## The data

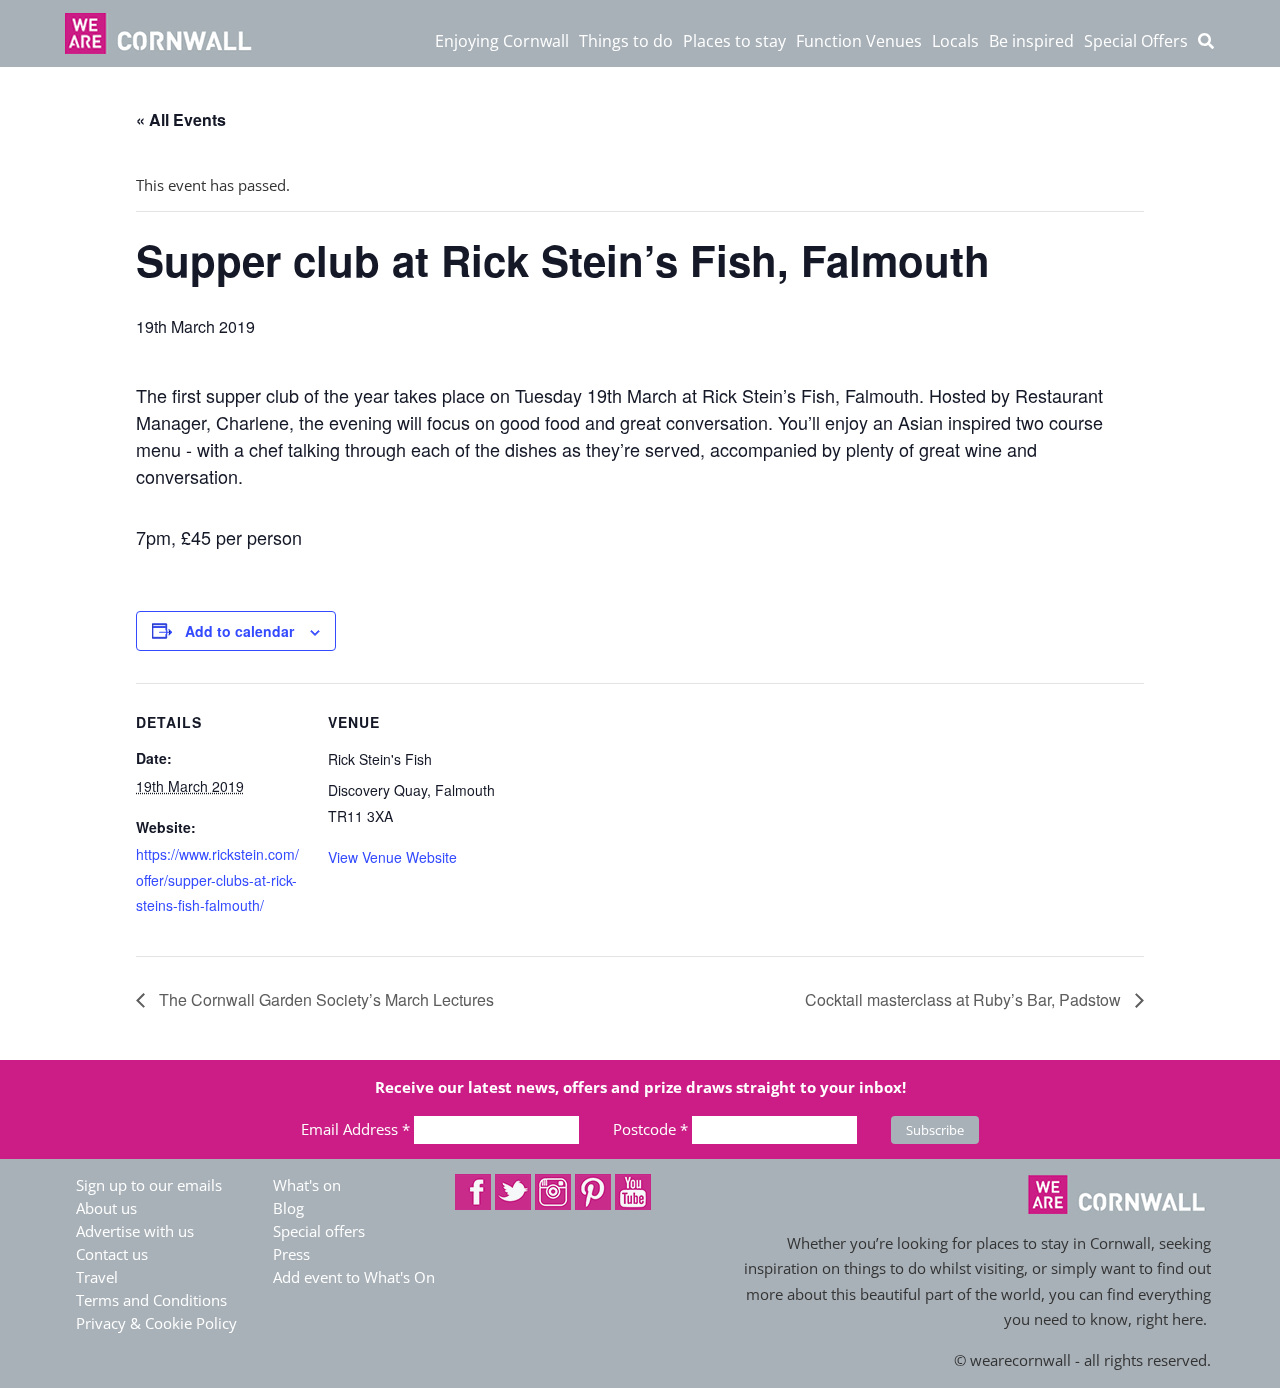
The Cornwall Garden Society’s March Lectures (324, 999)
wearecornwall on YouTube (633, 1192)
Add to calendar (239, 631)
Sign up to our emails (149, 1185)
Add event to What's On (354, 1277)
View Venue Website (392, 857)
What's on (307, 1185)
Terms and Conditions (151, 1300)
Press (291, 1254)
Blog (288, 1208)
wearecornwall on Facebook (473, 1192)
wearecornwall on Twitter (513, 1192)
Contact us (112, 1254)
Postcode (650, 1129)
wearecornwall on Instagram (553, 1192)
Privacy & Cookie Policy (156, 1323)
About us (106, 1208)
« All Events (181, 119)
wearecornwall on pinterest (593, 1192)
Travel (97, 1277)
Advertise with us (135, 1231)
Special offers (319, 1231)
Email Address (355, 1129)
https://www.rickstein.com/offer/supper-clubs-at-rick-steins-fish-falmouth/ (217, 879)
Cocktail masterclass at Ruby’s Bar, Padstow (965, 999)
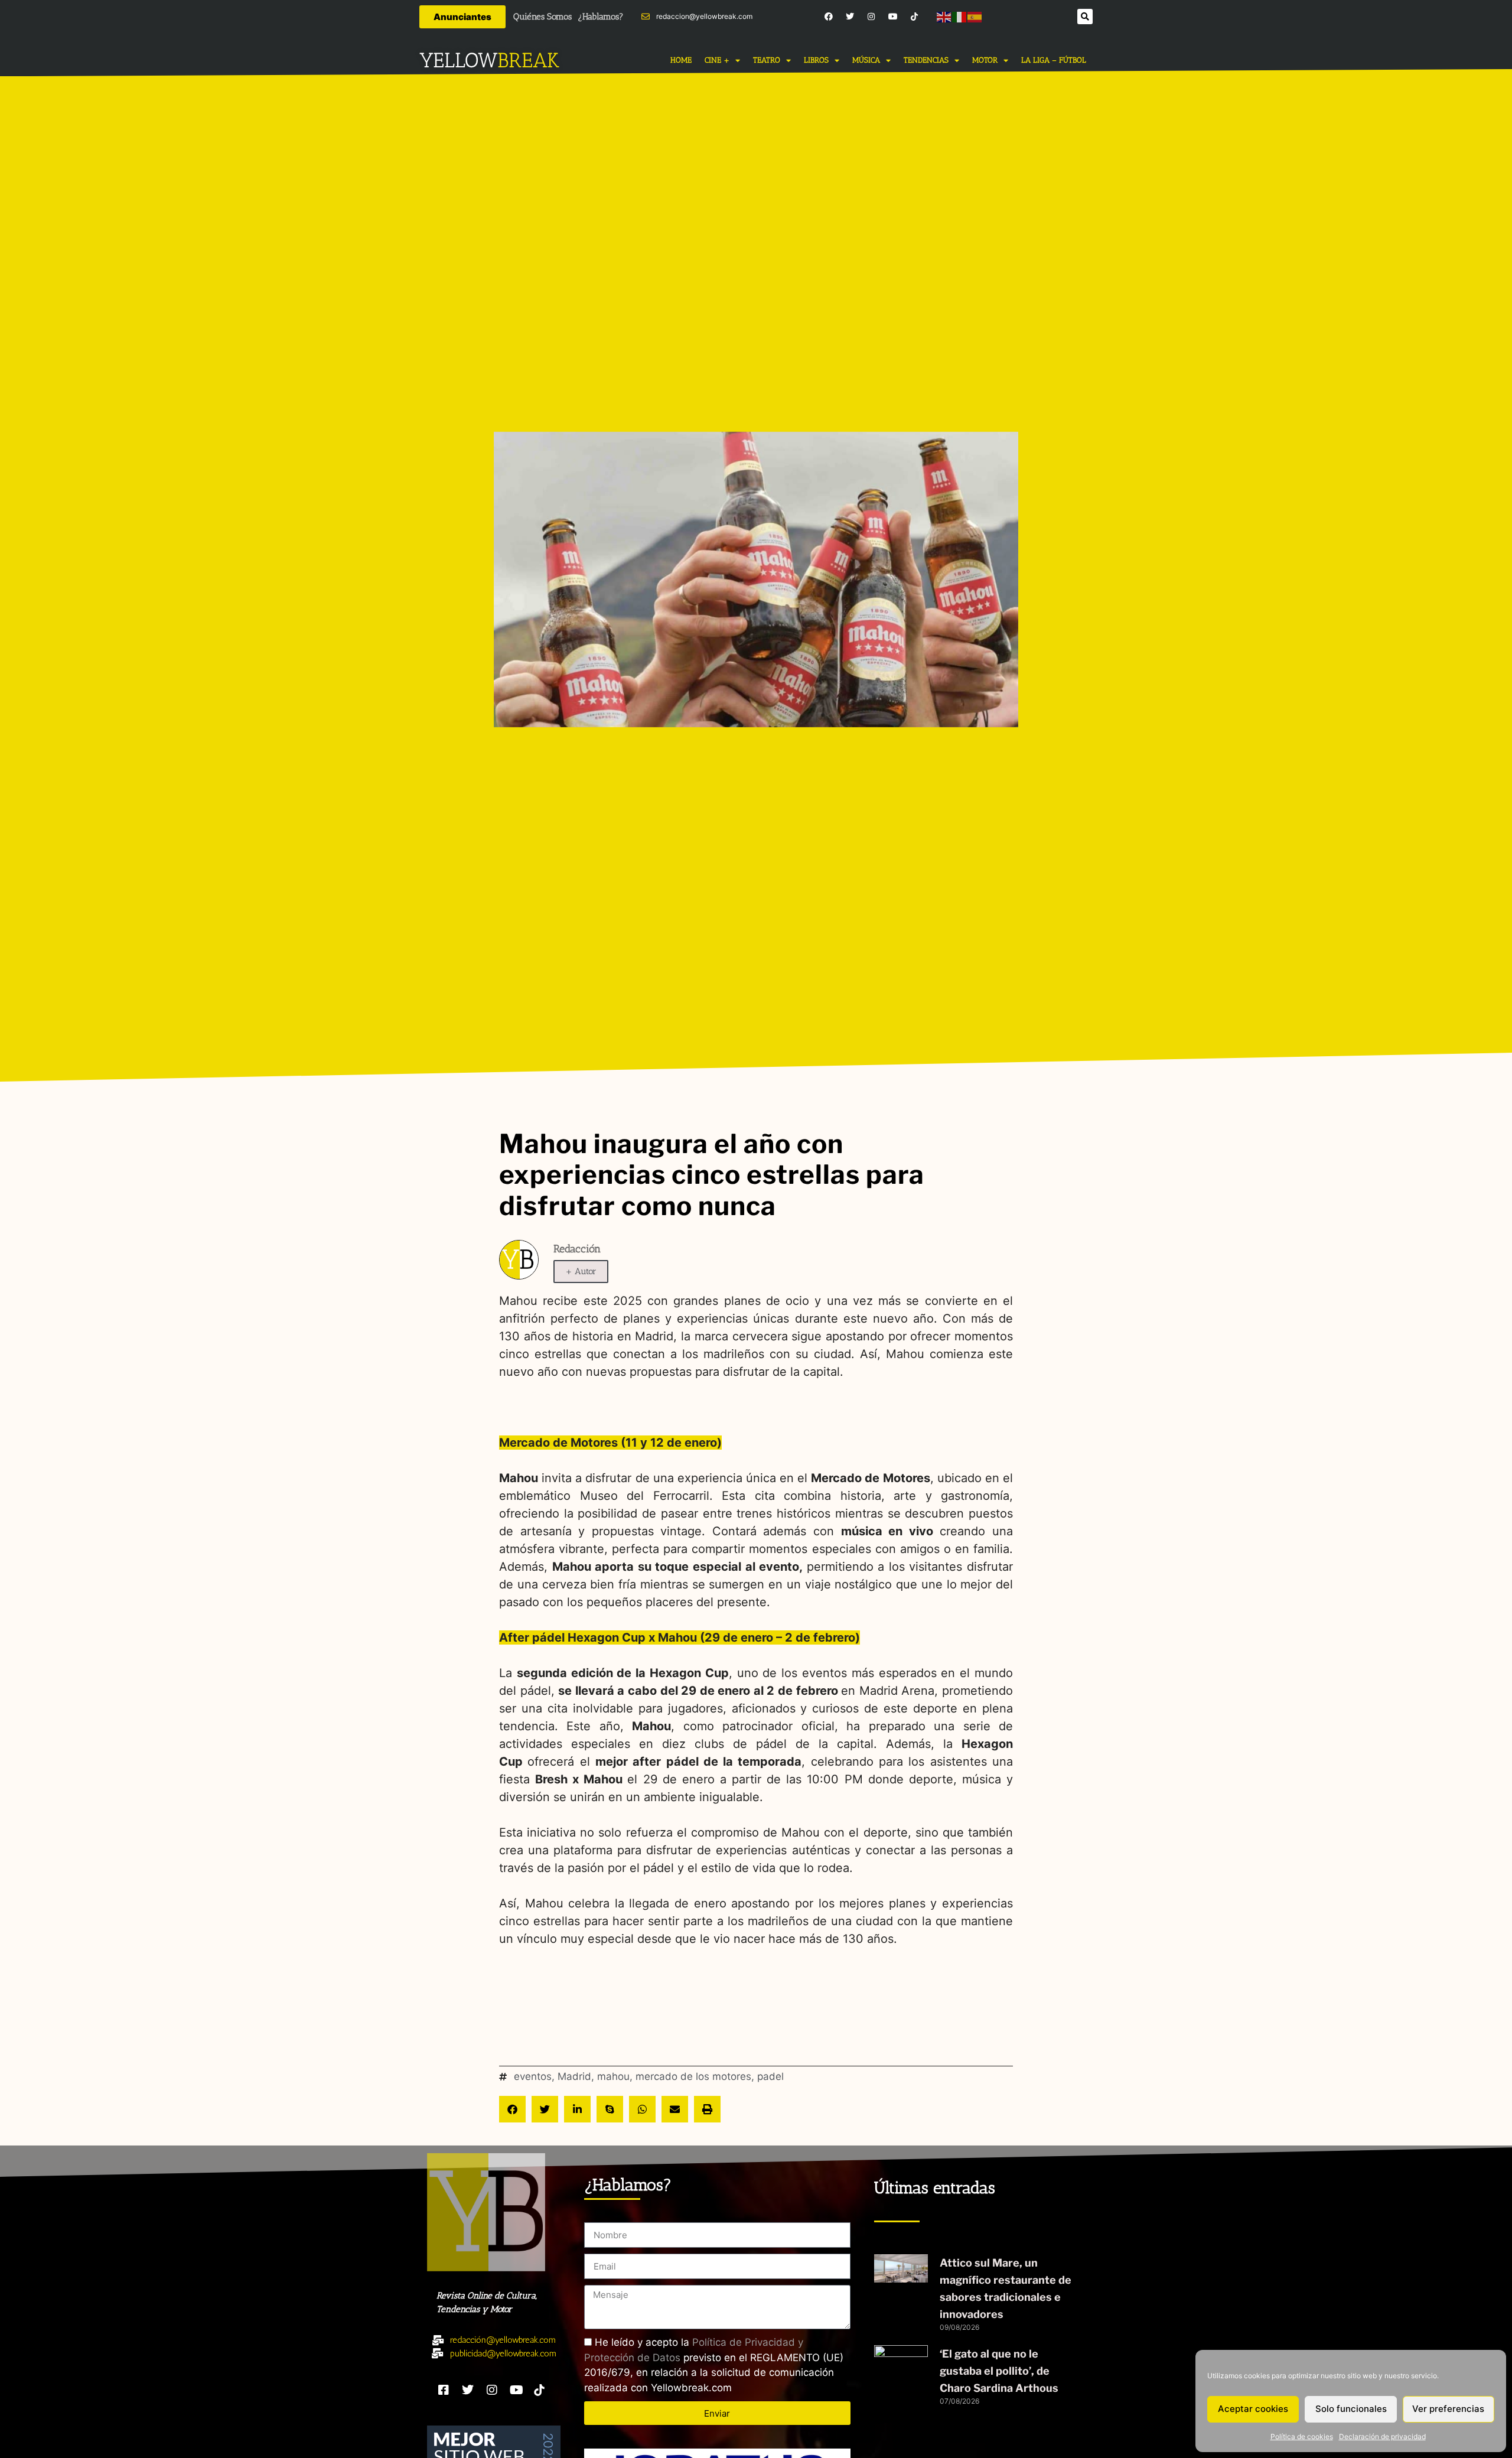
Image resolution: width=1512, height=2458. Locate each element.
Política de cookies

## Description of the task
Starting from the line where "wearecornwall on YouTube (633, 1192)" appears, copy every line through the end of the material, both ends included, but no pictures.

## Result
wearecornwall on YouTube (633, 1192)
Add to calendar (239, 631)
Sign up to our emails (149, 1185)
Add event to What's On (354, 1277)
View Venue Website (392, 857)
What's on (307, 1185)
Terms and Conditions (151, 1300)
Press (291, 1254)
Blog (288, 1208)
wearecornwall on Facebook (473, 1192)
wearecornwall on Twitter (513, 1192)
Contact us (112, 1254)
Postcode (650, 1129)
wearecornwall on Instagram (553, 1192)
Privacy & Cookie Policy (156, 1323)
About us (106, 1208)
« All Events (181, 119)
wearecornwall on pinterest (593, 1192)
Travel (97, 1277)
Advertise with us (135, 1231)
Special offers (319, 1231)
Email Address (355, 1129)
https://www.rickstein.com/offer/supper-clubs-at-rick-steins-fish-falmouth/ (217, 879)
Cocktail masterclass at Ruby’s Bar, Padstow (965, 999)
Image resolution: width=1512, height=2458. Locate each element.
Política de cookies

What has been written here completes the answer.